EXERCISE BRIEF: An exact transcription of all the data is the expected reply.

[Dataset entries]
______
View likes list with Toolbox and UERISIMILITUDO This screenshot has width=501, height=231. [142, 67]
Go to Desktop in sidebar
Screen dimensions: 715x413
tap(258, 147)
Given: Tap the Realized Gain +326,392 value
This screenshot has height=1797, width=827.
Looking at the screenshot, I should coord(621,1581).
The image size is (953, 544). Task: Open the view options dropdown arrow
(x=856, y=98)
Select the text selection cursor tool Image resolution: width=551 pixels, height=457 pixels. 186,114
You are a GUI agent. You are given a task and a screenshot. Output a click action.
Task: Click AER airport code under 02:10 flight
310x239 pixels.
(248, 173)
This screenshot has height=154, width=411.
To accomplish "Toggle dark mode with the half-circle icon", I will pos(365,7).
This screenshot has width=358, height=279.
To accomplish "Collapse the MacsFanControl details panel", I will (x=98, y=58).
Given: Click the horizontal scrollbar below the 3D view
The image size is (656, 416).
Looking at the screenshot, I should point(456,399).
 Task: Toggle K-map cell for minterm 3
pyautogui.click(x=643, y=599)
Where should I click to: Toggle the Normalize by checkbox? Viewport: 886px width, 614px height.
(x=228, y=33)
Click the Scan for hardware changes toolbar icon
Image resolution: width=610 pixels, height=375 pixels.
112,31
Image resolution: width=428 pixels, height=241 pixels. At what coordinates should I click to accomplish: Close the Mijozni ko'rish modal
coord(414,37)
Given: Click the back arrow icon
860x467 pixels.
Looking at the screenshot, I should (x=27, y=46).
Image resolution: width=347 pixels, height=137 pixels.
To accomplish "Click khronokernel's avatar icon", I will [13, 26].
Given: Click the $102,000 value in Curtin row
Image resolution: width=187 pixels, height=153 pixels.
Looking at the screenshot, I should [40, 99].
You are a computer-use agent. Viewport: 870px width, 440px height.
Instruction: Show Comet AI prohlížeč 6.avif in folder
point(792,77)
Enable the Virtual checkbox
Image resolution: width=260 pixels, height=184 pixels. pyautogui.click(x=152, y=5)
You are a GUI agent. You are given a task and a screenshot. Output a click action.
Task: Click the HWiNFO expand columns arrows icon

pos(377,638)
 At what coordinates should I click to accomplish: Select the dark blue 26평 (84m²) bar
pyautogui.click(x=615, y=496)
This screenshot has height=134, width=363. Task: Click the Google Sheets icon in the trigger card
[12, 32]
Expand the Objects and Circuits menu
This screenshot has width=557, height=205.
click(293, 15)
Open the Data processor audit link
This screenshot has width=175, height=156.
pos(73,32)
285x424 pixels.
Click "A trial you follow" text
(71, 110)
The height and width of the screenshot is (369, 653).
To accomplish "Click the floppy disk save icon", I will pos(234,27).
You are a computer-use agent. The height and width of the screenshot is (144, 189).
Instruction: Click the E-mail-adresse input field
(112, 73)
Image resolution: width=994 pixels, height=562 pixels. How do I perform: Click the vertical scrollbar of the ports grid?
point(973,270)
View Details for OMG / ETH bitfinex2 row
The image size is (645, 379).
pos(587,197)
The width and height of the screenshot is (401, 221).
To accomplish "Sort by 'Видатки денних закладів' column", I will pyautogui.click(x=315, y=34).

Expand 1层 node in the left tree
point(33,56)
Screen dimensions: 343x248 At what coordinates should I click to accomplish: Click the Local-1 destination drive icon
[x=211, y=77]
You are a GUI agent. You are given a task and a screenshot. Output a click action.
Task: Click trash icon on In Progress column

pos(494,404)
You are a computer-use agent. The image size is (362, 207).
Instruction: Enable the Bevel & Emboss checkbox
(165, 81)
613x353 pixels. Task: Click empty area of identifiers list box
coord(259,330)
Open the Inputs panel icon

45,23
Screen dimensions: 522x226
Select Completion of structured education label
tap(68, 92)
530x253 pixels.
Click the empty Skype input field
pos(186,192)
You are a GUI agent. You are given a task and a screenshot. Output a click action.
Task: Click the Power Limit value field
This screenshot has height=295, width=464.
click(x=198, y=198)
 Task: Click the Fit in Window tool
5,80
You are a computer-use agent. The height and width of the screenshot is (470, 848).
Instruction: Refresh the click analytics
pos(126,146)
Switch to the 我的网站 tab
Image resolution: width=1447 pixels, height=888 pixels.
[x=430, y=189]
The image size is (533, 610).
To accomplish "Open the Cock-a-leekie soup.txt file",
______
YOUR RESPONSE:
View likes list with Toolbox and UERISIMILITUDO This screenshot has width=501, height=231. [142, 67]
Go to Desktop in sidebar
Screen dimensions: 715x413
tap(258, 147)
Given: Tap the Realized Gain +326,392 value
This screenshot has height=1797, width=827.
Looking at the screenshot, I should coord(621,1581).
The image size is (953, 544). Task: Open the view options dropdown arrow
(x=856, y=98)
Select the text selection cursor tool Image resolution: width=551 pixels, height=457 pixels. 186,114
You are a GUI agent. You are given a task and a screenshot. Output a click action.
Task: Click AER airport code under 02:10 flight
310x239 pixels.
(248, 173)
This screenshot has height=154, width=411.
To accomplish "Toggle dark mode with the half-circle icon", I will pos(365,7).
This screenshot has width=358, height=279.
To accomplish "Collapse the MacsFanControl details panel", I will (x=98, y=58).
Given: Click the horizontal scrollbar below the 3D view
The image size is (656, 416).
Looking at the screenshot, I should point(456,399).
 Task: Toggle K-map cell for minterm 3
pyautogui.click(x=643, y=599)
Where should I click to: Toggle the Normalize by checkbox? Viewport: 886px width, 614px height.
(x=228, y=33)
Click the Scan for hardware changes toolbar icon
Image resolution: width=610 pixels, height=375 pixels.
112,31
Image resolution: width=428 pixels, height=241 pixels. At what coordinates should I click to accomplish: Close the Mijozni ko'rish modal
coord(414,37)
Given: Click the back arrow icon
860x467 pixels.
Looking at the screenshot, I should (x=27, y=46).
Image resolution: width=347 pixels, height=137 pixels.
To accomplish "Click khronokernel's avatar icon", I will [13, 26].
Given: Click the $102,000 value in Curtin row
Image resolution: width=187 pixels, height=153 pixels.
Looking at the screenshot, I should [40, 99].
You are a computer-use agent. Viewport: 870px width, 440px height.
Instruction: Show Comet AI prohlížeč 6.avif in folder
point(792,77)
Enable the Virtual checkbox
Image resolution: width=260 pixels, height=184 pixels. pyautogui.click(x=152, y=5)
You are a GUI agent. You are given a task and a screenshot. Output a click action.
Task: Click the HWiNFO expand columns arrows icon

pos(377,638)
 At what coordinates should I click to accomplish: Select the dark blue 26평 (84m²) bar
pyautogui.click(x=615, y=496)
This screenshot has height=134, width=363. Task: Click the Google Sheets icon in the trigger card
[12, 32]
Expand the Objects and Circuits menu
This screenshot has width=557, height=205.
click(293, 15)
Open the Data processor audit link
This screenshot has width=175, height=156.
pos(73,32)
285x424 pixels.
Click "A trial you follow" text
(71, 110)
The height and width of the screenshot is (369, 653).
To accomplish "Click the floppy disk save icon", I will pos(234,27).
You are a computer-use agent. The height and width of the screenshot is (144, 189).
Instruction: Click the E-mail-adresse input field
(112, 73)
Image resolution: width=994 pixels, height=562 pixels. How do I perform: Click the vertical scrollbar of the ports grid?
point(973,270)
View Details for OMG / ETH bitfinex2 row
The image size is (645, 379).
pos(587,197)
The width and height of the screenshot is (401, 221).
To accomplish "Sort by 'Видатки денних закладів' column", I will pyautogui.click(x=315, y=34).

Expand 1层 node in the left tree
point(33,56)
Screen dimensions: 343x248 At what coordinates should I click to accomplish: Click the Local-1 destination drive icon
[x=211, y=77]
You are a GUI agent. You are given a task and a screenshot. Output a click action.
Task: Click trash icon on In Progress column

pos(494,404)
You are a computer-use agent. The image size is (362, 207).
Instruction: Enable the Bevel & Emboss checkbox
(165, 81)
613x353 pixels. Task: Click empty area of identifiers list box
coord(259,330)
Open the Inputs panel icon

45,23
Screen dimensions: 522x226
Select Completion of structured education label
tap(68, 92)
530x253 pixels.
Click the empty Skype input field
pos(186,192)
You are a GUI agent. You are given a task and a screenshot. Output a click action.
Task: Click the Power Limit value field
This screenshot has height=295, width=464.
click(x=198, y=198)
 Task: Click the Fit in Window tool
5,80
You are a computer-use agent. The height and width of the screenshot is (470, 848).
Instruction: Refresh the click analytics
pos(126,146)
Switch to the 我的网站 tab
Image resolution: width=1447 pixels, height=888 pixels.
[x=430, y=189]
The image size is (533, 610).
To accomplish "Open the Cock-a-leekie soup.txt file",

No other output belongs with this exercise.